→ **Texto extraído**
* * * * * * *

E o homem-ego renascentista apelou para o seu ego-personal para se redimir das suas maldades e dos seus males. Há cerca de quatro séculos que o homem da Renascença nos prometeu que, pelo poder da inteligência do seu ego, ia crear o céu sobre a terra; prometeu, e em parte continua a crer, que a ciência e a técnica, filhas da inteligência, possam abolir as maldades e os males; o ego, segundo ele, tem o poder mágico de fechar cadeias e penitenciárias, hospitais e hospícios, contanto que abra bastantes escolas e laboratórios.
Isto nos foi prometido há séculos, em nome de Sua Majestade a ciência e técnica, filhas da inteligência do homem-ego.
Mas quatro séculos de promessas de céu na terra não cumpriram a sua palavra, e sobretudo a humanidade do século 20, que passou por duas guerras mundiais, e está em vésperas de um possível conflagração mundial, não pode mais crer no poder redentor da civilização e da cultura creadas pelo ego.

* * * * * * *

→ **Dados disponíveis**
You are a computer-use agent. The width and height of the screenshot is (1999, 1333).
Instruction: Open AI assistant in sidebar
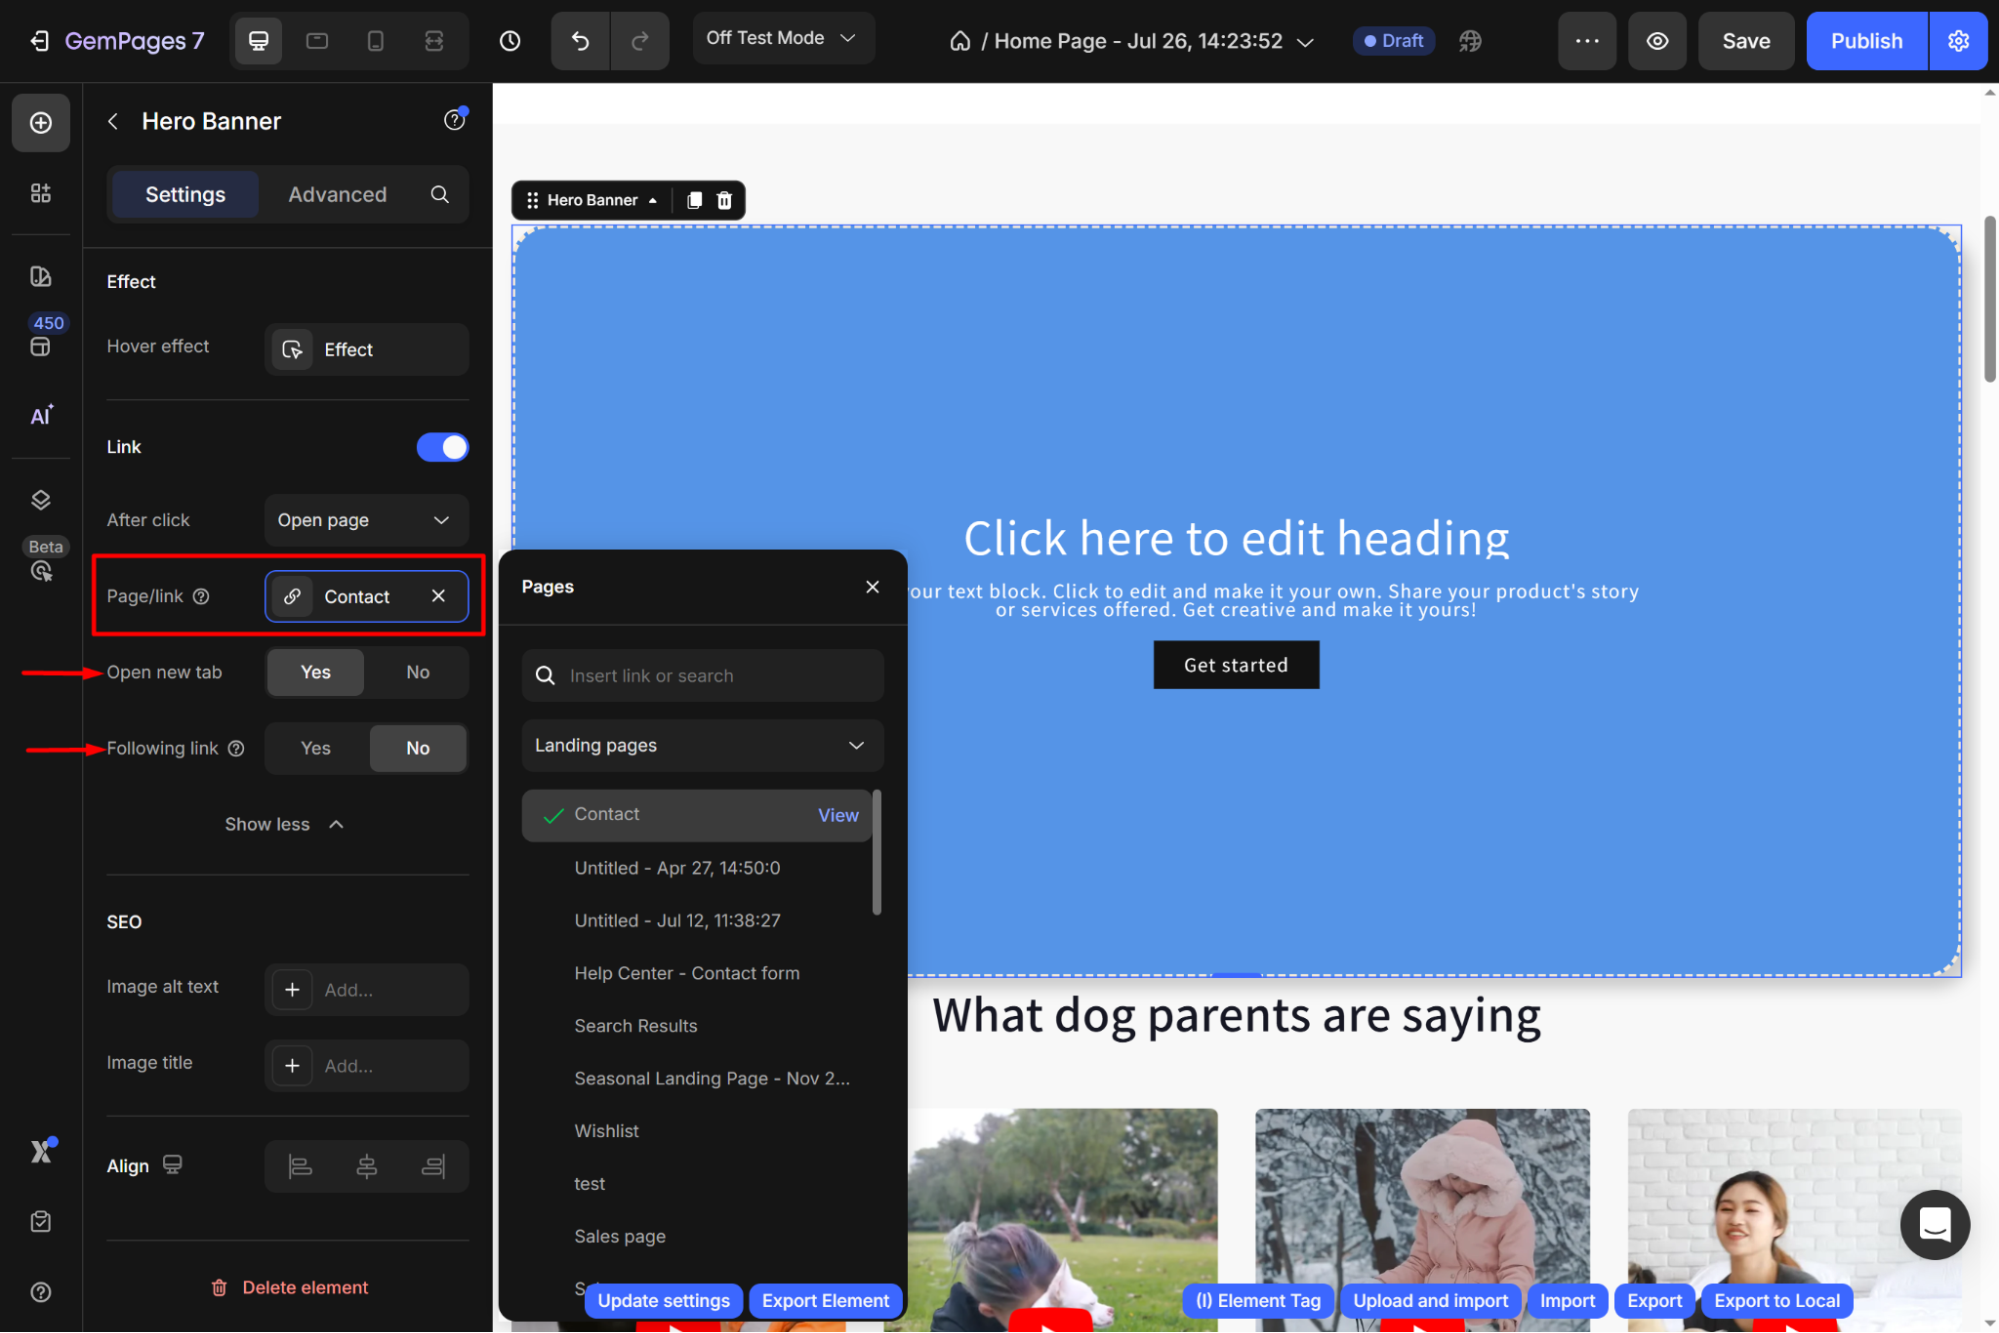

* * * * * * *

Responda com base no texto sobre o homem da Renascença:
(a) Há quanto tempo o homem da Renascença fez sua promessa?
(b) O que o ego poderia fechar e sob qual condição?
(c) Por quantas guerras mundiais passou a humanidade do século 20?

(a) Há cerca de quatro séculos.
(b) Cadeias e penitenciárias, hospitais e hospícios, contanto que abrisse bastantes escolas e laboratórios.
(c) Por duas guerras mundiais.